Editorial

Editorial: Precio mínimo del arroz

En mayo del 2002, la Asamblea Legislativa aprobó la Ley de Creación de la Corporación Arrocera Nacional (Conarroz), impulsada por Célimo Guido, en aquel momento del Partido Fuerza Democrática, y Óscar Campos, de Liberación Nacional, dirigentes de los cierres de carreteras que crisparon al país en el 2020.

Según el texto, el objetivo era “establecer un régimen de relaciones entre productores y agroindustriales del arroz, que garantice la participación racional y equitativa de ambos sectores en esta actividad económica”.

El 24 de octubre del 2000, en la Comisión de Asuntos Agropecuarios, Campos dijo a Tomás Dueñas, ministro de Comercio Exterior: “La Corporación le da la posibilidad de mejorar a la industria.

Usted debe tener acceso a un informe reciente de la industria arrocera del país, que es altamente ineficiente. Entonces tenemos que mejorar si vamos a meternos en una política arrocera a largo plazo”.

Ninguna de las promesas se cumplió. En las últimas dos décadas, el área de siembra se redujo, así como la producción. Las importaciones del grano aumentaron y la productividad apenas se incrementó.

En cambio, los consumidores, especialmente los de menores ingresos, han pagado en exceso por un alimento básico de la dieta nacional.

Ahora, Conarroz defiende el statu quo con un argumento extraordinario: el mercado es poco competitivo y por eso la regulación de precios debe ser permanente, so pena de crear un riesgo de colusión. Paradójicamente, la falta de competencia es la razón de ser de las modificaciones propuestas a las regulaciones actuales.
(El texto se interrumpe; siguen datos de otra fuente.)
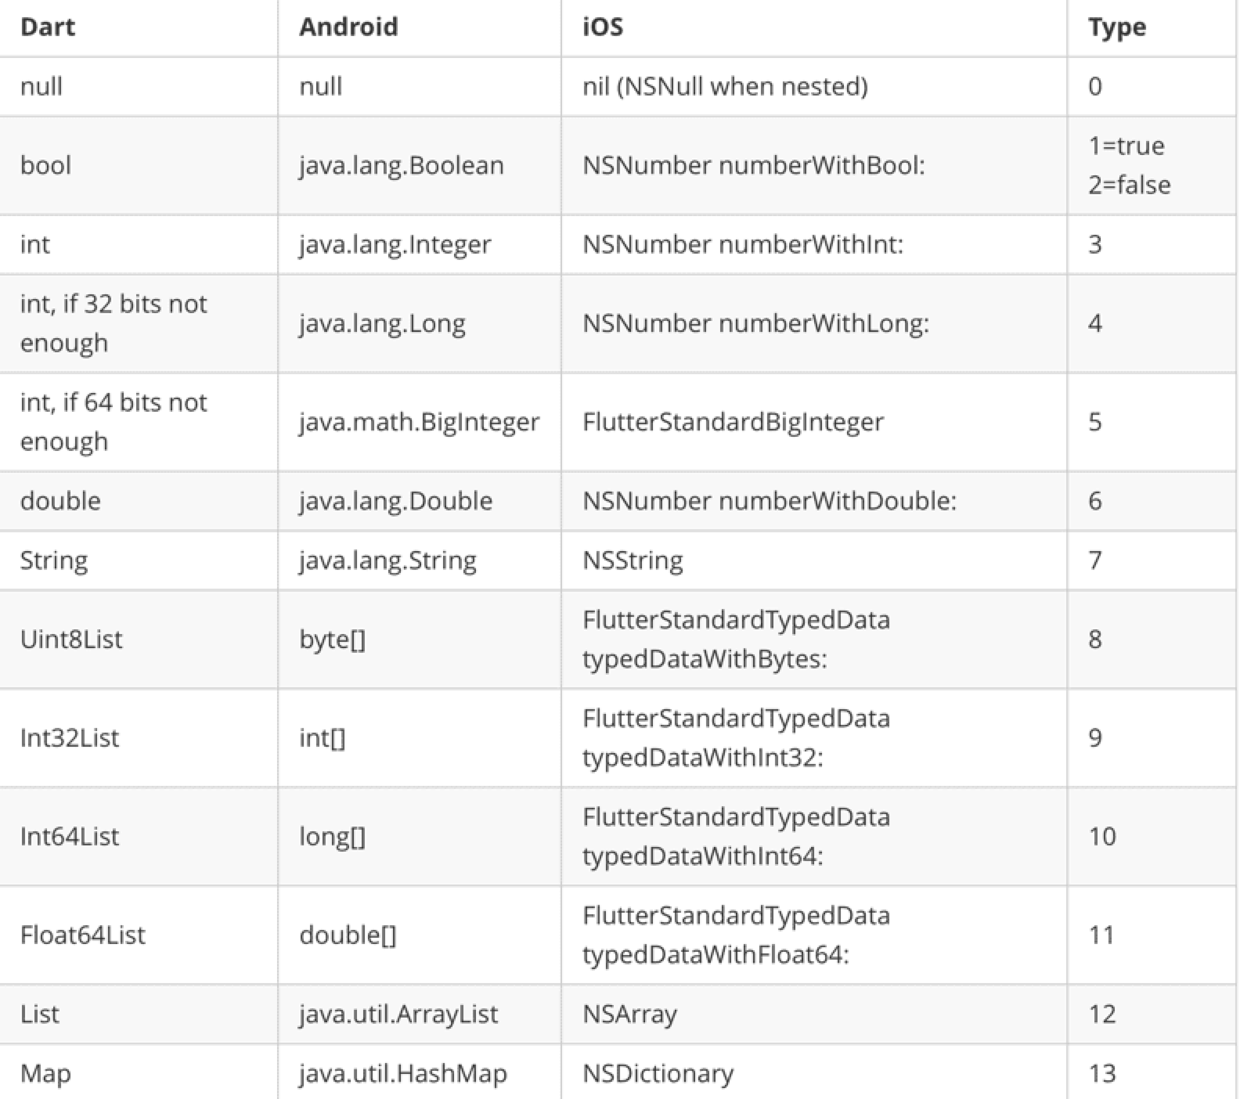The width and height of the screenshot is (1240, 1099).
Task: Click the FlutterStandardBigInteger cell
Action: [733, 422]
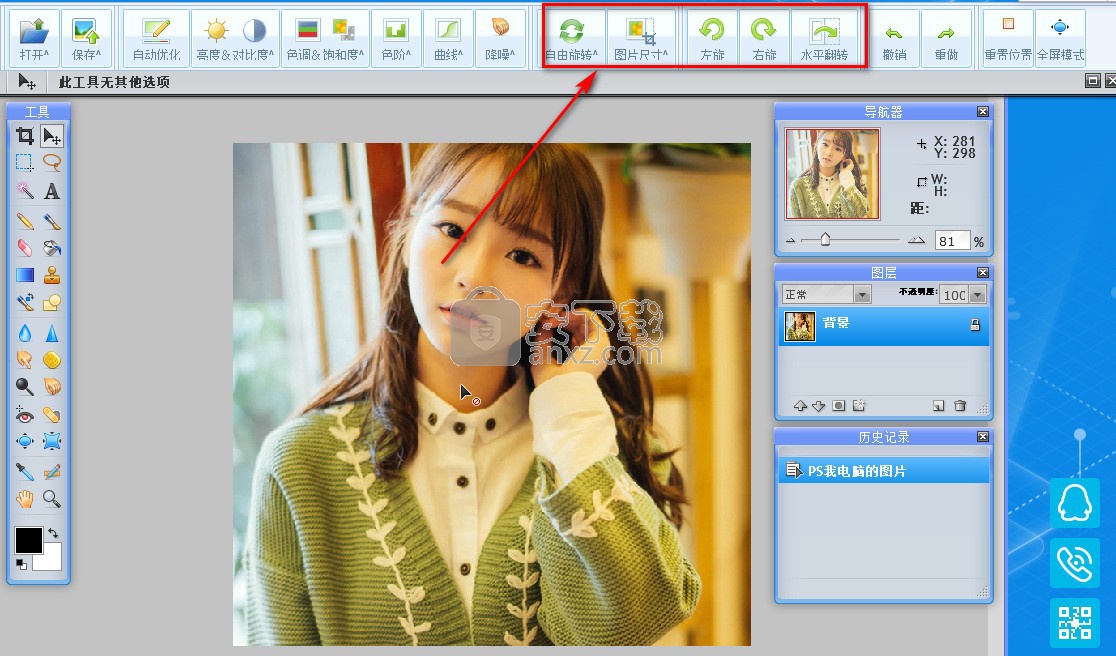Swap foreground and background colors

click(x=53, y=534)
Los importadores y la organización Consumidores de Costa Rica más bien estiman insuficiente la eliminación del precio mínimo del arroz pilado y aspiran a modificar el arancel para traer el grano del extranjero a mejor precio. Sin esa medida, afirman, los precios pagados por el consumidor no bajarán de manera significativa.

En frontal contraposición con el argumento de Conarroz, la Comisión para Promover la Competencia (Coprocom) considera la eliminación de los precios mínimos “un primer paso en la dirección correcta para mejorar la competencia en el mercado” y erradicar la distorsión de los precios causada por la regulación.

Según Coprocom, la regulación se ha mantenido durante ocho años sin sustento jurídico, con efectos anticompetitivos en el mercado nacional. “La fijación de precios mínimos se considera ilegal por cuanto no existe norma alguna que habilite a la administración para ello. Ni del espíritu de la Ley de Promoción de la Competencia y Defensa Efectiva del Consumidor, n.° 7472, ni de su letra, se desprende que faculte a la administración al establecimiento de precios mínimos hacia los consumidores, como una forma de proteger los intereses de un sector productivo”, afirmó.

Conarroz, organización pública no estatal de agroindustriales y productores del grano, invita a preservar las medidas supresoras de la competencia porque el mercado es poco competitivo.

La circularidad del argumento equivale a una confesión y subraya los motivos para cambiar de rumbo y pensar en el consumidor. El peligro de colusión esgrimido por Conarroz para defender el precio mínimo es igualmente contradictorio.

En este contexto, la colusión es, en efecto, un acuerdo entre dos o más partes para limitar la libre competencia y manipular el mercado.

La importación ya representa buena parte del grano consumido en el país, pero se hace con riguroso control para impedir la competencia con el producto local.

En el período 2019-2020, la producción nacional de arroz en granza seca y limpia alcanzó 149.339 toneladas métricas, pero el consumo ascendió a 239.972.